La partnership con Montallegro è storica e strategica: il supporto specifico per l’ospitalità di Katalin Karikó ha permesso di realizzare uno degli eventi più emozionanti di questa edizione. La sinergia tra cultura e impresa privata è indispensabile per mantenere questi standard».
– La divulgazione non si ferma agli 11 giorni della rassegna.

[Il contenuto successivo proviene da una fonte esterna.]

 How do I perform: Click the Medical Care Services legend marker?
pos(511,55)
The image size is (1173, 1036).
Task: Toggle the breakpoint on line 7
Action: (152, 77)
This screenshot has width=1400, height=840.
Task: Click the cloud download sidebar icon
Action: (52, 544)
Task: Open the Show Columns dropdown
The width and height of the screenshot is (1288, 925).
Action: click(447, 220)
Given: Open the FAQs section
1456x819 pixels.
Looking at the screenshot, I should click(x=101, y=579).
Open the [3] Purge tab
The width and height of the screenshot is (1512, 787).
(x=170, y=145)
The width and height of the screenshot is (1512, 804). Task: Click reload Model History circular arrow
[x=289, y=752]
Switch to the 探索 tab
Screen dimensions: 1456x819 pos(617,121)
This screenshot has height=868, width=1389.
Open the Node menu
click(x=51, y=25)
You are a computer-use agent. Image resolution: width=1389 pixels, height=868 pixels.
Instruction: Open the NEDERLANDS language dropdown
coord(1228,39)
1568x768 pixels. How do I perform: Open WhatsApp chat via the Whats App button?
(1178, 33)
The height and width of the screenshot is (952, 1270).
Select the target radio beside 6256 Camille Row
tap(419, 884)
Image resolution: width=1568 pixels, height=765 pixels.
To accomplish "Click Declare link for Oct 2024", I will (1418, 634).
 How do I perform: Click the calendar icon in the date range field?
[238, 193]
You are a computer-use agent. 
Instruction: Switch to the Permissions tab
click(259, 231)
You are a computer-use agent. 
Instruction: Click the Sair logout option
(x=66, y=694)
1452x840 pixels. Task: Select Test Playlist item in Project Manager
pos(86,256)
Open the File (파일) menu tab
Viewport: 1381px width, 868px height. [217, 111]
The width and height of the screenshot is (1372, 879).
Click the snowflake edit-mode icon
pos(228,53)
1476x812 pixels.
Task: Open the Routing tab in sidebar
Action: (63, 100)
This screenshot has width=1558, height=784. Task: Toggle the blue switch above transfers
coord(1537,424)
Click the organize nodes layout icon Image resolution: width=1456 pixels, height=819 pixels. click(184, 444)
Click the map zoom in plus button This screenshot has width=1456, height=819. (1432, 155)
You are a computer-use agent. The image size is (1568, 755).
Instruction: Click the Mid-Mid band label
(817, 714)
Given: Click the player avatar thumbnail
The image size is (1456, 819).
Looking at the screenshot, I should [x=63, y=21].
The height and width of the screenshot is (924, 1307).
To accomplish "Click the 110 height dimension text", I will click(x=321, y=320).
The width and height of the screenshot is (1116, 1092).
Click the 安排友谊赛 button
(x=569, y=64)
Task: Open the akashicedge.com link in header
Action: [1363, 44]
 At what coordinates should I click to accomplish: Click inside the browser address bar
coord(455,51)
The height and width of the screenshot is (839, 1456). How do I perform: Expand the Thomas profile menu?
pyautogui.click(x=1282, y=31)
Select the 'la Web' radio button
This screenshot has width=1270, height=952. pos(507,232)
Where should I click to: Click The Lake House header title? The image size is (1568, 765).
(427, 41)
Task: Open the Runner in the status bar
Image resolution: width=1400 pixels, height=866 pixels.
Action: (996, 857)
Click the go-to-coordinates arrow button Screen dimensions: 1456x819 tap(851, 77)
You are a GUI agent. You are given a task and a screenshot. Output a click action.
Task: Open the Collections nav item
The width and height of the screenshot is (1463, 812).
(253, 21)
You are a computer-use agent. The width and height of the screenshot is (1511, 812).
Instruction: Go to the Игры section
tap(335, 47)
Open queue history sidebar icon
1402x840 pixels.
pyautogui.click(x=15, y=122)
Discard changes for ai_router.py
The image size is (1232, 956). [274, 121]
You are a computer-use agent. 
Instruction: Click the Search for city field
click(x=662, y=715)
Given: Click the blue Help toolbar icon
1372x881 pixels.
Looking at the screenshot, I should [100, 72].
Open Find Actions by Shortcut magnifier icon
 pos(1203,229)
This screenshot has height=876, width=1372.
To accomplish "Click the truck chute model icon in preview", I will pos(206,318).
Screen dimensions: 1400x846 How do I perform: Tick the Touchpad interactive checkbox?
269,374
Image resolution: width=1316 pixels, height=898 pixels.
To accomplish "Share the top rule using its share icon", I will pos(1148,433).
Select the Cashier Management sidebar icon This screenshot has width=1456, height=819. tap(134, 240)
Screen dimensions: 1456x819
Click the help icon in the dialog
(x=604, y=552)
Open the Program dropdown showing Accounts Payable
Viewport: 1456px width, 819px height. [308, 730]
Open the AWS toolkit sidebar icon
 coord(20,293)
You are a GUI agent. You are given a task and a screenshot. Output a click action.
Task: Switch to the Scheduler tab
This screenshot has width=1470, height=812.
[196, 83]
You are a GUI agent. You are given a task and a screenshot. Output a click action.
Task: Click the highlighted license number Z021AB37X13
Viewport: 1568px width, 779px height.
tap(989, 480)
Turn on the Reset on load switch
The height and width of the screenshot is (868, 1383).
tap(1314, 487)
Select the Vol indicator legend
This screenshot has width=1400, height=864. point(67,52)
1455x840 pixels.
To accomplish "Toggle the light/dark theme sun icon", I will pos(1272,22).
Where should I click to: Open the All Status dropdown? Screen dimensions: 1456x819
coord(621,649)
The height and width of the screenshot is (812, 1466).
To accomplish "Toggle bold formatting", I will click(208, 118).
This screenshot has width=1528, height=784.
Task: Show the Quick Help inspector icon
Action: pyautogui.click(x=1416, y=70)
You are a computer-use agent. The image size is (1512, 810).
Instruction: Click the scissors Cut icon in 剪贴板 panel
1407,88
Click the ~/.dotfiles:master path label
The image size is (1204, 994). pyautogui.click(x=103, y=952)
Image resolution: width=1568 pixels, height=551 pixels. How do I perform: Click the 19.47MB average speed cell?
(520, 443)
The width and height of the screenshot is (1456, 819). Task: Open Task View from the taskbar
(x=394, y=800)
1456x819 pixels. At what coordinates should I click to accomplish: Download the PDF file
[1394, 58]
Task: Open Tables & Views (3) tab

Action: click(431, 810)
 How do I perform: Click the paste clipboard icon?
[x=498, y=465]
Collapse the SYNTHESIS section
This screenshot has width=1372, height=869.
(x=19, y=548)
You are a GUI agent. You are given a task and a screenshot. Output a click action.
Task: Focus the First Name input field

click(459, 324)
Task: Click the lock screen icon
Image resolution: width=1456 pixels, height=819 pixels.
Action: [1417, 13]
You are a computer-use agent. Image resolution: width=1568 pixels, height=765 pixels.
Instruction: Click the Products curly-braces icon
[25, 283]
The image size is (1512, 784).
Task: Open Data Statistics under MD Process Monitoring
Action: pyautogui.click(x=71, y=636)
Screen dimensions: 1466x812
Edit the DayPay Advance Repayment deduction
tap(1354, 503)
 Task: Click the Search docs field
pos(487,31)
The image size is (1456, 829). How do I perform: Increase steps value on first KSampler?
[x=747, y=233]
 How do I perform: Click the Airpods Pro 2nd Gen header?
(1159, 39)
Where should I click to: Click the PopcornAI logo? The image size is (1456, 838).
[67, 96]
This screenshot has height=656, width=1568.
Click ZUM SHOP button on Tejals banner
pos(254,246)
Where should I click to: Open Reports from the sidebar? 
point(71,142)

Il ciclo “Dialoghi di Scienza”, ospitato in Torre San Vincenzo, ne è la prova.
«Si tratta di un’iniziativa di alto profilo promossa dall’Associazione Amici del Festival, realtà fondamentale che affianca l’organizzazione curando l’accoglienza e il legame con la città.
Il ciclo, sviluppato in collaborazione con il nostro Consiglio scientifico e inaugurato dal professor Fabio Benfenati, mira a mantenere vivo il dibattito scientifico durante tutto l’anno.
Siamo grati a Montallegro non solo per la comunicazione, ma per aver messo a disposizione una sede prestigiosa: trovare spazi adeguati per la cultura non è mai scontato».
– Guardiamo al 2026. È già stato definito il tema che guiderà la prossima edizione?
«Sì, la parola chiave sarà “Prospettive“.
È la naturale evoluzione di un percorso triennale iniziato con “Sfide” e proseguito con “Intrecci”. Oggi avvertiamo l’urgenza di guardare avanti, di interrogarci su dove ci condurrà il progresso scientifico e su come governarlo.
C’è bisogno di futuro e il Festival proverà a tracciarne le linee guida».